Emanuel Berg’s The French Defence Volume 2 arrived last month: 304 pages of ‘Grandmaster Repertoire’-style discussion on the Winawer with 7. Qg4, covering both the Poisoned Pawn and the 7. … 0-0 line. I can’t really give a full review yet: I believe that while you can see fairly quickly when an openings book is bad, it takes time to judge a good book. After all there have been many other books on the same subject, to say nothing of articles, game annotations, and the like, all of whose authors these days have access to the same engines and databases, so a really good book has to dig deep to provide worthwhile new analysis, evaluations and improvements. This inevitably takes some time to evaluate properly–it certainly can’t be done with the ‘read and nod’ method–and the better the book, the longer it takes.
By this standard, it will take quite a while to evaluate Berg’s book, because so far it seems very good indeed: it’s very thorough, digs well beyond existing analysis and evaluations, and it has comprehensive coverage, even of side lines.

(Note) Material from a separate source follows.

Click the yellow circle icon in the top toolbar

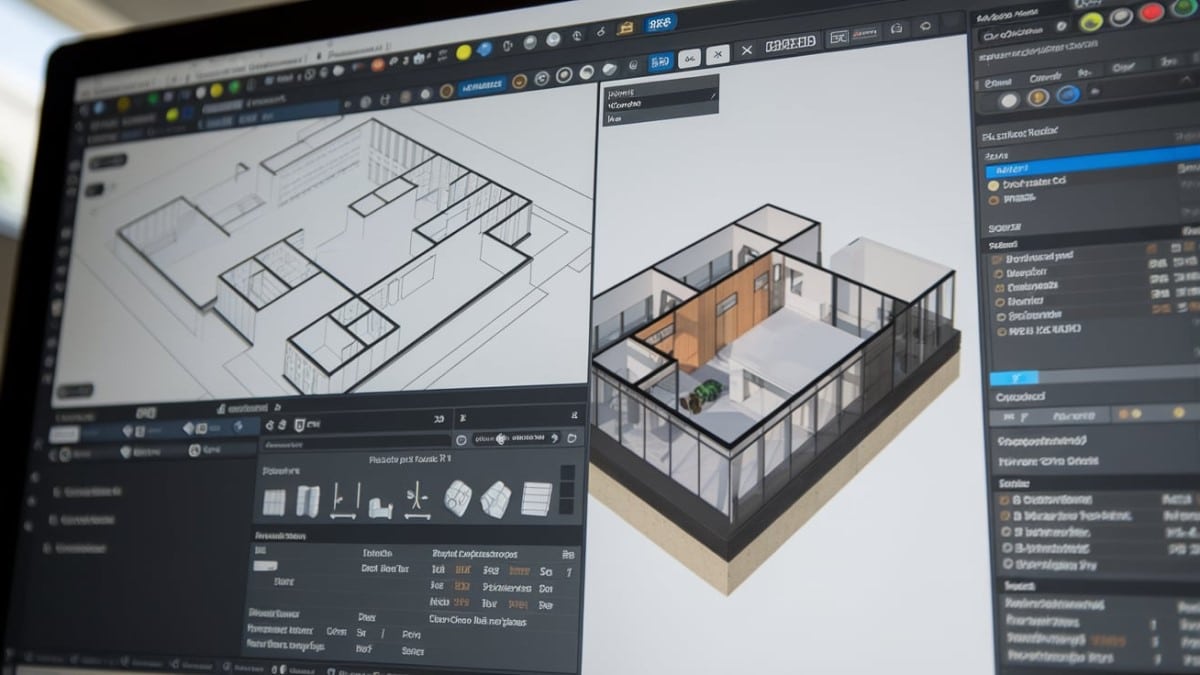[463, 51]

The latest issue of The New Winawer Report considers two such side lines. Again (“yet again”–but this month marks the first anniversary of the newsletter, so please indulge me) it deals with the 10. Kd1 line in the Poisoned Pawn, which Berg treats quite thoroughly, with two chapters totalling 33 pages.

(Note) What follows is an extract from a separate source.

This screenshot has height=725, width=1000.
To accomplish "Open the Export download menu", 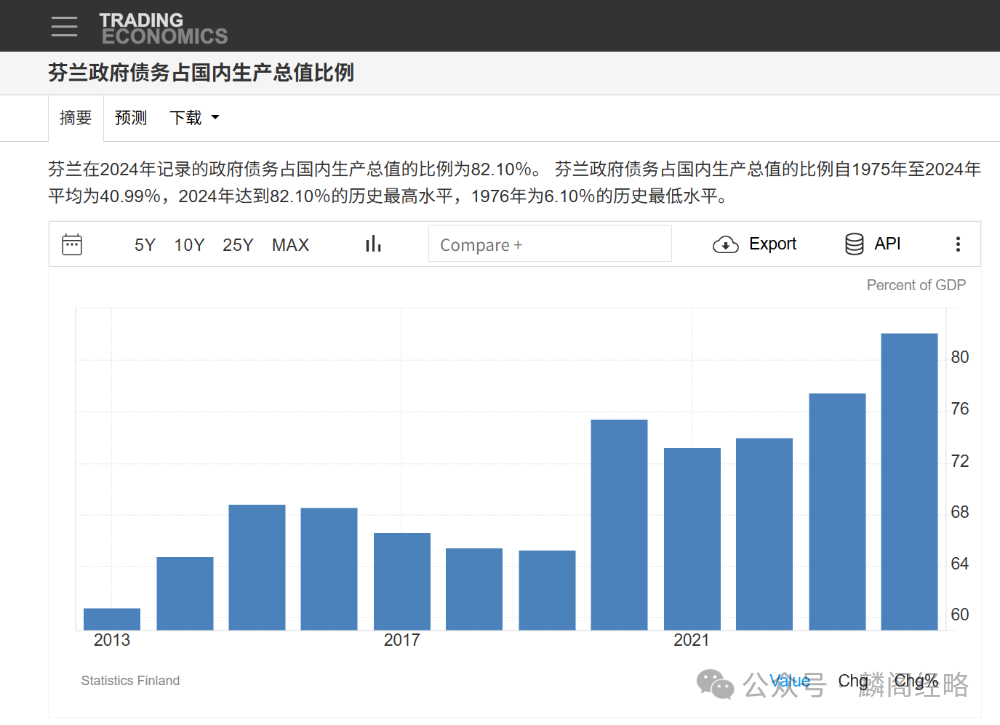I will pos(755,243).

Of course it’s no fun if everyone agrees on everything, so the new issue differs in some ways from Berg and from John Watson’s (also excellent) Play the French, 4th edition. Both books give an accurate overall assessment, but neither gives the strongest continuations.
The diagrammed position is from Crespo-Veen, 19th World corr Ch ½-final-01, 1991-97. White threatens Ke2 and Rb1 trapping the black queen. Black played 17. … Rde8? followed by … Nd8 and drew. Much better is 17. … Rxg2!N. After 18. Ke2 Rg4 19. Rb1 Re4+ 20. Bxe4 dxe4 White successfully rounds up the queen, but after 21. Rxb2 exf3+ must either lose his own queen (22. Kxf3 Nxe5+; 22. Kd3 Be8+) or allow Black to promote (22. Ke1/f1?? cxb2).